>>>>
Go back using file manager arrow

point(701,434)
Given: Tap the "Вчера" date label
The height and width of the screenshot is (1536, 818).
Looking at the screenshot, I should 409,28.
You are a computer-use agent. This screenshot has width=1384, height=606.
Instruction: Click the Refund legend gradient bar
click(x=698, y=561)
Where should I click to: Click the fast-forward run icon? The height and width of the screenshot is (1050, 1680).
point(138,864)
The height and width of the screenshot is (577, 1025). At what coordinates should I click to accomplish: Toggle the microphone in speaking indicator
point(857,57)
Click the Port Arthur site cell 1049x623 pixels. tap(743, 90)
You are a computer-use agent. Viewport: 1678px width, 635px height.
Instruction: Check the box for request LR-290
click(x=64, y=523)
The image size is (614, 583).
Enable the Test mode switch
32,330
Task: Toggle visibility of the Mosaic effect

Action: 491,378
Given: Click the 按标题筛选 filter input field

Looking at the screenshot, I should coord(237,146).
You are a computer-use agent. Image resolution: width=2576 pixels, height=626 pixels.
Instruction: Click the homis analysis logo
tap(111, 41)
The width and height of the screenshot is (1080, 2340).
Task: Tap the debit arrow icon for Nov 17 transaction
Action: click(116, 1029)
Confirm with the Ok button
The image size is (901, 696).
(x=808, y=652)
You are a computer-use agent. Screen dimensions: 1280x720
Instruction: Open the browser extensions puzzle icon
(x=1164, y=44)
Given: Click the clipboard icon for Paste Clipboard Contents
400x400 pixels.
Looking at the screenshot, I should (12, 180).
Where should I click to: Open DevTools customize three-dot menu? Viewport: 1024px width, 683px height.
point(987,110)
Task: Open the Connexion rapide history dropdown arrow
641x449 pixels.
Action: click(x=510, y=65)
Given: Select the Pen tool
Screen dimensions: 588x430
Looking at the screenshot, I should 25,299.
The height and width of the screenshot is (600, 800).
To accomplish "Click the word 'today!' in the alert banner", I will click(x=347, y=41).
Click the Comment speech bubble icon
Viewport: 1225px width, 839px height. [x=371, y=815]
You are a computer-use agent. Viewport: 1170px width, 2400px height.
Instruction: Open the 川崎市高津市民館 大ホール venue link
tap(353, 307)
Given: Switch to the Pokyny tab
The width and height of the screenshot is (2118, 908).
<<<<
What needs to be done: Every single record must be transcribed exactly as it stands.

Result:
Go back using file manager arrow

point(701,434)
Given: Tap the "Вчера" date label
The height and width of the screenshot is (1536, 818).
Looking at the screenshot, I should 409,28.
You are a computer-use agent. This screenshot has width=1384, height=606.
Instruction: Click the Refund legend gradient bar
click(x=698, y=561)
Where should I click to: Click the fast-forward run icon? The height and width of the screenshot is (1050, 1680).
point(138,864)
The height and width of the screenshot is (577, 1025). At what coordinates should I click to accomplish: Toggle the microphone in speaking indicator
point(857,57)
Click the Port Arthur site cell 1049x623 pixels. tap(743, 90)
You are a computer-use agent. Viewport: 1678px width, 635px height.
Instruction: Check the box for request LR-290
click(x=64, y=523)
The image size is (614, 583).
Enable the Test mode switch
32,330
Task: Toggle visibility of the Mosaic effect

Action: 491,378
Given: Click the 按标题筛选 filter input field

Looking at the screenshot, I should coord(237,146).
You are a computer-use agent. Image resolution: width=2576 pixels, height=626 pixels.
Instruction: Click the homis analysis logo
tap(111, 41)
The width and height of the screenshot is (1080, 2340).
Task: Tap the debit arrow icon for Nov 17 transaction
Action: click(116, 1029)
Confirm with the Ok button
The image size is (901, 696).
(x=808, y=652)
You are a computer-use agent. Screen dimensions: 1280x720
Instruction: Open the browser extensions puzzle icon
(x=1164, y=44)
Given: Click the clipboard icon for Paste Clipboard Contents
400x400 pixels.
Looking at the screenshot, I should (12, 180).
Where should I click to: Open DevTools customize three-dot menu? Viewport: 1024px width, 683px height.
point(987,110)
Task: Open the Connexion rapide history dropdown arrow
641x449 pixels.
Action: click(x=510, y=65)
Given: Select the Pen tool
Screen dimensions: 588x430
Looking at the screenshot, I should 25,299.
The height and width of the screenshot is (600, 800).
To accomplish "Click the word 'today!' in the alert banner", I will click(x=347, y=41).
Click the Comment speech bubble icon
Viewport: 1225px width, 839px height. [x=371, y=815]
You are a computer-use agent. Viewport: 1170px width, 2400px height.
Instruction: Open the 川崎市高津市民館 大ホール venue link
tap(353, 307)
Given: Switch to the Pokyny tab
The width and height of the screenshot is (2118, 908).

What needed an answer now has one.